Supervised fine-tuning introduced in GPT-1 focuses on adjustments for specific tasks, while T5 employs a maximum likelihood objective (using “teacher forcing”) for training, regardless of the task. Essentially, T5 leverages the same idea as zero-shot transfer (zero-shot transfer), where NLP tasks can be described using natural language instructions, such as “Is the sentiment of this movie review positive or negative?” or “Translate ‘How are you?’ into Chinese.” To specify which task the model should perform, T5 adds a task-related (text) prefix to the model before the original input sequence. Furthermore, FLAN also explores instruction fine-tuning, particularly focusing on (1) expanding the number of tasks, (2) increasing the model size, and (3) fine-tuning on chain of thought data.

For the dataset, FLAN manually composed 10 unique templates that use natural language instructions to describe the tasks in the dataset. While most templates describe the original tasks, FLAN also includes three additional templates for “twisting tasks” (for example, for sentiment classification, including a template asking to generate a movie review) to enrich the diversity of the templates. We then mixed all datasets and fine-tuned them into a pre-trained language model, formatting examples in each dataset according to randomly selected instruction templates.

What is known as prompt engineering is essentially a form of reverse engineering, which is how to prepare training data for instruction fine-tuning and contextual learning.

Retrieval-Augmented Generation (RAG)

Due to cost and time reasons, using LLMs often lags in the freshness of training data. To address this issue, LLMs can be used in a retrieval-augmented generation (RAG) manner. In this example, we do not want LLMs to generate text solely based on the data they were trained on, but rather to incorporate other external data in some way. With RAG, LLMs can also answer (private) domain-specific questions. Thus, RAG can also be referred to as “open-book” question answering. LLM + RAG can be an alternative to classic search engines. In other words, it has the capability of information retrieval with hallucinated information.

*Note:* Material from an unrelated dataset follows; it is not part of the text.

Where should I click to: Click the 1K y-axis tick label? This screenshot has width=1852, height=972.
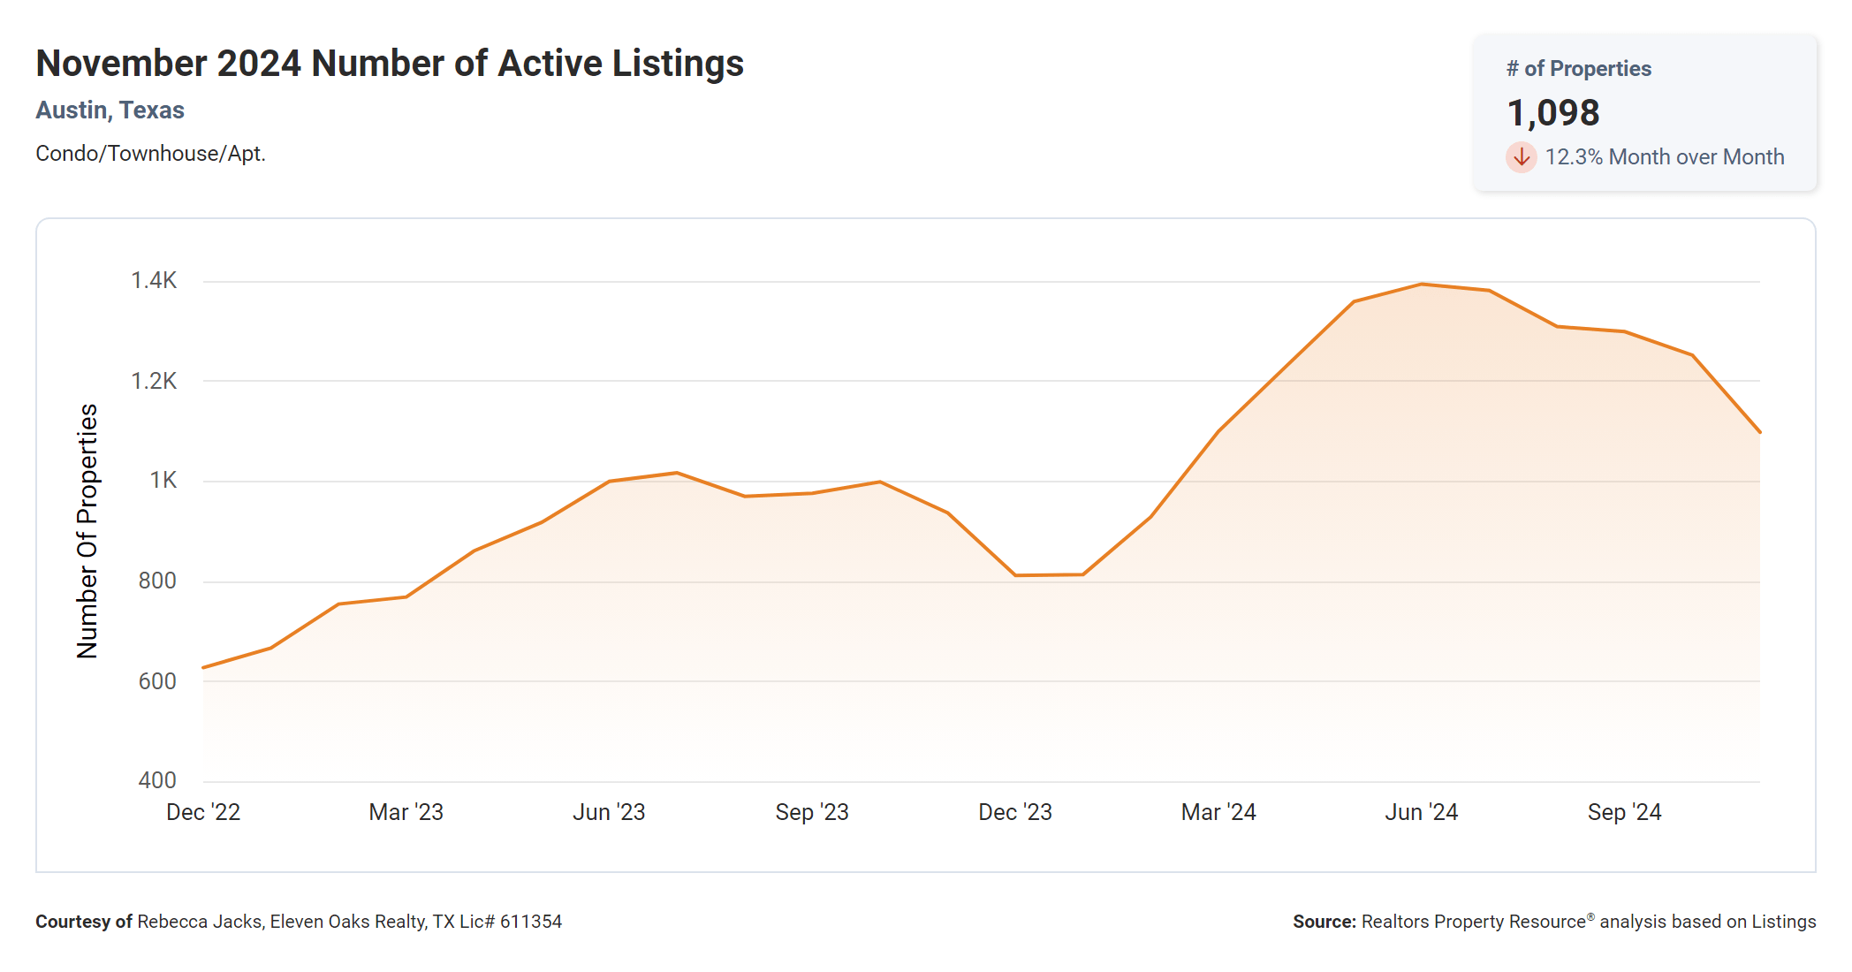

Currently, the retrieval component of RAG is typically implemented on a vector embedding database containing external text data using k-nearest neighbor (similarity) search. For example, DPR defines the training of the encoder as a metric learning problem. However, it is worth noting that information retrieval is typically based on relevance, which differs from similarity. It is expected that there will be more improvements in this area in the future.

Conclusion

LLMs are an exciting field that is bound to experience rapid innovation. I hope this article helps in understanding how they work. Besides excitement, it should also be noted that LLMs learn language differently from humans—they lack the social and perceptual contexts that human language learners use to infer the relationship between language and speaker mental states, and they are trained in a way that differs from human thought processes, which may be an area for improving LLMs or inventing new learning algorithm paradigms.